DBT Incremental Processing in Practice


What Is Incremental Processing

Tables in a data warehouse are typically updated in one of two ways:

  • Full refresh: Recompute the entire table from scratch each time. Simple and reliable for small datasets, but costly for large ones — a table with 100 million order rows requires scanning all data on every refresh.
  • Incremental processing: Process only "new or changed" data and merge the results into the existing table. The first run is a full load; subsequent runs process only the incremental data, which is much faster.

dbt's incremental materialization is the implementation of incremental processing. Its core logic is:

First run (is_incremental() = false) → CREATE TABLE AS SELECT (full load) Subsequent runs (is_incremental() = true) → Query only new data, merge into existing table

How does is_incremental() determine "first" vs "subsequent"?

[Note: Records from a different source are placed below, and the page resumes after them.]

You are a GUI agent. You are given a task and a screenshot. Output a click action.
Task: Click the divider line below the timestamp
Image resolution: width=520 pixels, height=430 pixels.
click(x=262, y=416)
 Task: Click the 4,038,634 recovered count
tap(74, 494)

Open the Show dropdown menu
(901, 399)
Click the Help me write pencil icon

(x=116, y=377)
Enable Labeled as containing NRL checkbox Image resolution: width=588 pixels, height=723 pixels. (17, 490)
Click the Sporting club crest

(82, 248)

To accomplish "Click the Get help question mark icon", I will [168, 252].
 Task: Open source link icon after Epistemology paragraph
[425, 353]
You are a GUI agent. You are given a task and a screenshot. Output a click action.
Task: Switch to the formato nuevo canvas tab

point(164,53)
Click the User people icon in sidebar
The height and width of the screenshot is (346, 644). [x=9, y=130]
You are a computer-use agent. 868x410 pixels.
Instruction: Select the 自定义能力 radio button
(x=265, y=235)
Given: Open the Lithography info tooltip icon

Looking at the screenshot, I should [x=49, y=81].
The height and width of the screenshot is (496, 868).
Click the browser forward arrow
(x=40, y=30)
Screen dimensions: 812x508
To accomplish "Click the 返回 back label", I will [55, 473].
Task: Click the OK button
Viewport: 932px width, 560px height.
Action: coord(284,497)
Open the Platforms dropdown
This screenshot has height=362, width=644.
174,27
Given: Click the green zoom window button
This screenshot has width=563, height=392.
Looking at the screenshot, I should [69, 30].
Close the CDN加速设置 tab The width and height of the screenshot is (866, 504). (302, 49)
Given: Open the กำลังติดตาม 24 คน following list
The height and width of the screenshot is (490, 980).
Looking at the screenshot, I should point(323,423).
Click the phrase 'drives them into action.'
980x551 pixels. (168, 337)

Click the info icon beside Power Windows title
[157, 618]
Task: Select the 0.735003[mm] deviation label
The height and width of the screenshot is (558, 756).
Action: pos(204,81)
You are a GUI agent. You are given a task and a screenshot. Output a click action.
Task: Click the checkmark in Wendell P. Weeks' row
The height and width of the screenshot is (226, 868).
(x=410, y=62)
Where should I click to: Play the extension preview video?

dbt checks whether the target table already exists before running: if it does not exist, it is the first run; if it exists, it is a subsequent run. This means:

  • Manually dropping the table and running again triggers a full rebuild
  • dbt run --full-refresh forces a full rebuild, ignoring the existing table

Prerequisites for incremental processing

Incremental processing requires that source data has a way to identify "what is new or changed." Common identification methods:

  • Timestamps: Fields like updated_at, created_at that are automatically updated on each change
  • Auto-increment primary key: New rows always have a larger ID than existing rows
  • Both combined: Both a timestamp and a primary key, complementing each other

If source data has delete operations but no updated_at field, the incremental model cannot detect deletions. In this case, use a full refresh, or switch to Table Stream to capture DELETE events.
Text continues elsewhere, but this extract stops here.